First, can we pause and consider the courage of the student writers who by their own description have been working on this issue for months, knew they were creating a “head turner,” and went about their project with an eye for eliminating any objections people could have to their articles that did not involve the content itself? They secured carefully worded permissions from their photo models and verified their ages, researched school policy and local, state and national laws, and fact checked their articles. Armed with knowledge, they made their statement accurately and effectively. That is incredibly savvy.
Second, they have stood up to the social and administrative power structure of their school system repeatedly in the past, calling for action to stop bullying, slut shaming and gender inequality, and now they are standing up again on an international stage to assert the fundamental importance of free press and conscientious dissent.
Third, despite being reprimanded for failing to stop the article, adviser, Lisa Waller, and school principal, Jane Bennett, both career educators with decades of impressive work behind them (I’ve been researching them), have put their reputations and careers on the line to stand in solidarity with these young women. I find this as inspirational as the articles themselves.
And fourth, in the balance, the Missoula community appears to be standing behind these young women and their advisers. People identifying themselves as mothers of the students are supporting the work. The comments I’m reading in the local newspapers reflect a striking awareness of the importance of their act. I have not seen this level of quality in the support of topfreedom in mainstream media anywhere, ever. I’m sure they are receiving some vitriol and shame too, but I’m heartened and hope they are too by the support they are receiving. It’s unprecedented, in my opinion.
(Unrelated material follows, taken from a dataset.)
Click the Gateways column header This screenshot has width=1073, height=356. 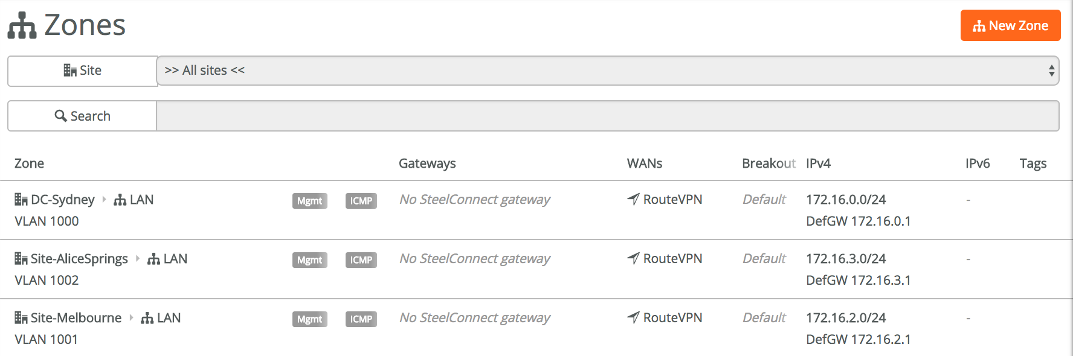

The censored articles have been reprinted by the University of Montana Kaimin. (Take that Missoula County Public Schools, how will the U o M respond?). And now the censored material is flying around the Internet for all the world to see. how it looks when young people assert their strength to entrenched power.
Spoiler alert. It gets ugly fast…not because the young women react poorly, but on the contrary because they continue to behave with dignity, strength and competence. Their behavior contrasts with and highlights the indefensible positions being used against them, like a candle illuminating a corpse.
These young people represent the future of the topfreedom movement, whether or not they ever say a word on the topic again, because they have shown a true awareness of the nuances and have anticipated them. The journalists of the Willard Wire have voiced the importance of topfreedom in a way their community has heard.
I believe we will look back and see a turn in the road in 2016, for a number of reasons. I hope Ramona and Gwen are somewhere smiling.
Update March 29, 2016: The staff of the Willard Wire wrote to me to tell me the school board had asked them to reprint the issue, but censored. They refused, and instead published the issue intact and uncensored, here.